### Problem statement
The answer should contain every record below, output exactly.

[Opening Data shown section]

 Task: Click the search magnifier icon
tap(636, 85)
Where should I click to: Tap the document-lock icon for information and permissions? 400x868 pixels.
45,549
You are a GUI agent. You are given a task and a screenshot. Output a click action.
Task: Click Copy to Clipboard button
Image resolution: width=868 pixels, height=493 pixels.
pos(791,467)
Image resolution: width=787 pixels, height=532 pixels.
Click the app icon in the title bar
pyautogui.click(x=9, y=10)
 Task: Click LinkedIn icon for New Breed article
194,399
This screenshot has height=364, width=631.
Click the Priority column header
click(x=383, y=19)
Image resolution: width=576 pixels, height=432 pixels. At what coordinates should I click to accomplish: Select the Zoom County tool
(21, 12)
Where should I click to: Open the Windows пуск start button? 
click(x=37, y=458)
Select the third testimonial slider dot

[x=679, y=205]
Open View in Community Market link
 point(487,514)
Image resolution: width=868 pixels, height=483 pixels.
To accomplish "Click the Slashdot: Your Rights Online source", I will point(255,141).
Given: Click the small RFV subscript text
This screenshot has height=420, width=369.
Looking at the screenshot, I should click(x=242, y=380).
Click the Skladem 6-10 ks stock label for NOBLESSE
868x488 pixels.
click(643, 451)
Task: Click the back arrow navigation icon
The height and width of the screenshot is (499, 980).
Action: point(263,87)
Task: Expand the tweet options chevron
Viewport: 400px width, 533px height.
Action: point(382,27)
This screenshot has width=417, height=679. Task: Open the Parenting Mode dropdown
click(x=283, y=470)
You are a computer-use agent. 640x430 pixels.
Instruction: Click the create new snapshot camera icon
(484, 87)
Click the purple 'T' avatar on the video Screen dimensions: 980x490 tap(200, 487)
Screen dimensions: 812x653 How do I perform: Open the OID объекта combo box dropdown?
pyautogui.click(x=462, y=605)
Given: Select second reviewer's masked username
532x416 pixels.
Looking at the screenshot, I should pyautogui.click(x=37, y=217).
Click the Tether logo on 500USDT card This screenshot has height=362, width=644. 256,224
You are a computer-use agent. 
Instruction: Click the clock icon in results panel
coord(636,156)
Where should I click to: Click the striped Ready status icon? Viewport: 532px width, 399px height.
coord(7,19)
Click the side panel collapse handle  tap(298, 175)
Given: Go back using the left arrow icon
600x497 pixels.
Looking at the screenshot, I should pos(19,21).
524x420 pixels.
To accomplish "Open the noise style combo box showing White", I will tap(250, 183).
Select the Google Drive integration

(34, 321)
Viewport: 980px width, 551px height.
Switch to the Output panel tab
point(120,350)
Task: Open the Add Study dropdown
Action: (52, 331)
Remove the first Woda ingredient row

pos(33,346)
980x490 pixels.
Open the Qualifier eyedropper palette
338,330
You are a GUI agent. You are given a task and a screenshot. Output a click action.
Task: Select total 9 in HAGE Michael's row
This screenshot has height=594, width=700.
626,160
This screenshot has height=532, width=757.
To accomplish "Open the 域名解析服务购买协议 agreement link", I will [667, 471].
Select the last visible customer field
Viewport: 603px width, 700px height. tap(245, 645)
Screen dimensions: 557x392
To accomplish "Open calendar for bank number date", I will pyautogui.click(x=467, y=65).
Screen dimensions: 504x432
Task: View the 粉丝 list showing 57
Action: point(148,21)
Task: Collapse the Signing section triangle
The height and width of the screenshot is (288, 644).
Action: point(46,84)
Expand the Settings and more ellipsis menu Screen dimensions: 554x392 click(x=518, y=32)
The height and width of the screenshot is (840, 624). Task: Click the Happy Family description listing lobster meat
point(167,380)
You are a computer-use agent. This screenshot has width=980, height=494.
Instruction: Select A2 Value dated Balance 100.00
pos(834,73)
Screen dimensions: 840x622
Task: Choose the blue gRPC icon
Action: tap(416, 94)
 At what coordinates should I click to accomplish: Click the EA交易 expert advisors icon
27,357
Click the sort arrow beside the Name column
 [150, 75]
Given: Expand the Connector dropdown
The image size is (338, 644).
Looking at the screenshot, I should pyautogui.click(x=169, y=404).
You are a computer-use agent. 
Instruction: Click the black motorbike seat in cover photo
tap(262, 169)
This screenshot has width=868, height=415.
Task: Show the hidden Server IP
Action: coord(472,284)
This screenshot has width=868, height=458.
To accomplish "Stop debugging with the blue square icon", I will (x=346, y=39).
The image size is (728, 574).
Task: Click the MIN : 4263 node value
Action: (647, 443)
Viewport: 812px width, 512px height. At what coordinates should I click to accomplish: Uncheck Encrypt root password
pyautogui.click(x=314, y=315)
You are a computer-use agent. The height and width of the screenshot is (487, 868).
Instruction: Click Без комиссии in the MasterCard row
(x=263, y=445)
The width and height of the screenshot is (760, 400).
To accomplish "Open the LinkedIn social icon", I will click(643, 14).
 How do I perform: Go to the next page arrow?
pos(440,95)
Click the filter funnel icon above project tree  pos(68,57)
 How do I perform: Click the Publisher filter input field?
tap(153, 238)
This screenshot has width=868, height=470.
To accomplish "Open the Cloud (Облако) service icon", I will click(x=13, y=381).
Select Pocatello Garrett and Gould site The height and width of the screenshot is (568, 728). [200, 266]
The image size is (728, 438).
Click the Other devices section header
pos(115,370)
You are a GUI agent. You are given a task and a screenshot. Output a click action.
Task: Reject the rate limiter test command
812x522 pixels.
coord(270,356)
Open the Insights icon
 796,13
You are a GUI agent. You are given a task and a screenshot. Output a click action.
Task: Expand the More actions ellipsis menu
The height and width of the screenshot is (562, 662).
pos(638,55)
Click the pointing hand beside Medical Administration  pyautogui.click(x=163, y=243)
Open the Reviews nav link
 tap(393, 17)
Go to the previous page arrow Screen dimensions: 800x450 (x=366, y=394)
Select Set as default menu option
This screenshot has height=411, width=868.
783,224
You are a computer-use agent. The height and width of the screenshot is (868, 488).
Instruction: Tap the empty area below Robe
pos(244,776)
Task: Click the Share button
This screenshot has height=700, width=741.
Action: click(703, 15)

[Closing Data shown section]

### Exercise solution
 Task: Click the search magnifier icon
tap(636, 85)
Where should I click to: Tap the document-lock icon for information and permissions? 400x868 pixels.
45,549
You are a GUI agent. You are given a task and a screenshot. Output a click action.
Task: Click Copy to Clipboard button
Image resolution: width=868 pixels, height=493 pixels.
pos(791,467)
Image resolution: width=787 pixels, height=532 pixels.
Click the app icon in the title bar
pyautogui.click(x=9, y=10)
 Task: Click LinkedIn icon for New Breed article
194,399
This screenshot has height=364, width=631.
Click the Priority column header
click(x=383, y=19)
Image resolution: width=576 pixels, height=432 pixels. At what coordinates should I click to accomplish: Select the Zoom County tool
(21, 12)
Where should I click to: Open the Windows пуск start button? 
click(x=37, y=458)
Select the third testimonial slider dot

[x=679, y=205]
Open View in Community Market link
 point(487,514)
Image resolution: width=868 pixels, height=483 pixels.
To accomplish "Click the Slashdot: Your Rights Online source", I will point(255,141).
Given: Click the small RFV subscript text
This screenshot has height=420, width=369.
Looking at the screenshot, I should click(x=242, y=380).
Click the Skladem 6-10 ks stock label for NOBLESSE
868x488 pixels.
click(643, 451)
Task: Click the back arrow navigation icon
The height and width of the screenshot is (499, 980).
Action: point(263,87)
Task: Expand the tweet options chevron
Viewport: 400px width, 533px height.
Action: point(382,27)
This screenshot has width=417, height=679. Task: Open the Parenting Mode dropdown
click(x=283, y=470)
You are a computer-use agent. 640x430 pixels.
Instruction: Click the create new snapshot camera icon
(484, 87)
Click the purple 'T' avatar on the video Screen dimensions: 980x490 tap(200, 487)
Screen dimensions: 812x653 How do I perform: Open the OID объекта combo box dropdown?
pyautogui.click(x=462, y=605)
Given: Select second reviewer's masked username
532x416 pixels.
Looking at the screenshot, I should pyautogui.click(x=37, y=217).
Click the Tether logo on 500USDT card This screenshot has height=362, width=644. 256,224
You are a computer-use agent. 
Instruction: Click the clock icon in results panel
coord(636,156)
Where should I click to: Click the striped Ready status icon? Viewport: 532px width, 399px height.
coord(7,19)
Click the side panel collapse handle  tap(298, 175)
Given: Go back using the left arrow icon
600x497 pixels.
Looking at the screenshot, I should pos(19,21).
524x420 pixels.
To accomplish "Open the noise style combo box showing White", I will tap(250, 183).
Select the Google Drive integration

(34, 321)
Viewport: 980px width, 551px height.
Switch to the Output panel tab
point(120,350)
Task: Open the Add Study dropdown
Action: (52, 331)
Remove the first Woda ingredient row

pos(33,346)
980x490 pixels.
Open the Qualifier eyedropper palette
338,330
You are a GUI agent. You are given a task and a screenshot. Output a click action.
Task: Select total 9 in HAGE Michael's row
This screenshot has height=594, width=700.
626,160
This screenshot has height=532, width=757.
To accomplish "Open the 域名解析服务购买协议 agreement link", I will [667, 471].
Select the last visible customer field
Viewport: 603px width, 700px height. tap(245, 645)
Screen dimensions: 557x392
To accomplish "Open calendar for bank number date", I will pyautogui.click(x=467, y=65).
Screen dimensions: 504x432
Task: View the 粉丝 list showing 57
Action: point(148,21)
Task: Collapse the Signing section triangle
The height and width of the screenshot is (288, 644).
Action: point(46,84)
Expand the Settings and more ellipsis menu Screen dimensions: 554x392 click(x=518, y=32)
The height and width of the screenshot is (840, 624). Task: Click the Happy Family description listing lobster meat
point(167,380)
You are a computer-use agent. This screenshot has width=980, height=494.
Instruction: Select A2 Value dated Balance 100.00
pos(834,73)
Screen dimensions: 840x622
Task: Choose the blue gRPC icon
Action: tap(416, 94)
 At what coordinates should I click to accomplish: Click the EA交易 expert advisors icon
27,357
Click the sort arrow beside the Name column
 [150, 75]
Given: Expand the Connector dropdown
The image size is (338, 644).
Looking at the screenshot, I should pyautogui.click(x=169, y=404).
You are a computer-use agent. 
Instruction: Click the black motorbike seat in cover photo
tap(262, 169)
This screenshot has width=868, height=415.
Task: Show the hidden Server IP
Action: coord(472,284)
This screenshot has width=868, height=458.
To accomplish "Stop debugging with the blue square icon", I will (x=346, y=39).
The image size is (728, 574).
Task: Click the MIN : 4263 node value
Action: (647, 443)
Viewport: 812px width, 512px height. At what coordinates should I click to accomplish: Uncheck Encrypt root password
pyautogui.click(x=314, y=315)
You are a computer-use agent. The height and width of the screenshot is (487, 868).
Instruction: Click Без комиссии in the MasterCard row
(x=263, y=445)
The width and height of the screenshot is (760, 400).
To accomplish "Open the LinkedIn social icon", I will click(643, 14).
 How do I perform: Go to the next page arrow?
pos(440,95)
Click the filter funnel icon above project tree  pos(68,57)
 How do I perform: Click the Publisher filter input field?
tap(153, 238)
This screenshot has width=868, height=470.
To accomplish "Open the Cloud (Облако) service icon", I will click(x=13, y=381).
Select Pocatello Garrett and Gould site The height and width of the screenshot is (568, 728). [200, 266]
The image size is (728, 438).
Click the Other devices section header
pos(115,370)
You are a GUI agent. You are given a task and a screenshot. Output a click action.
Task: Reject the rate limiter test command
812x522 pixels.
coord(270,356)
Open the Insights icon
 796,13
You are a GUI agent. You are given a task and a screenshot. Output a click action.
Task: Expand the More actions ellipsis menu
The height and width of the screenshot is (562, 662).
pos(638,55)
Click the pointing hand beside Medical Administration  pyautogui.click(x=163, y=243)
Open the Reviews nav link
 tap(393, 17)
Go to the previous page arrow Screen dimensions: 800x450 (x=366, y=394)
Select Set as default menu option
This screenshot has height=411, width=868.
783,224
You are a computer-use agent. The height and width of the screenshot is (868, 488).
Instruction: Tap the empty area below Robe
pos(244,776)
Task: Click the Share button
This screenshot has height=700, width=741.
Action: click(703, 15)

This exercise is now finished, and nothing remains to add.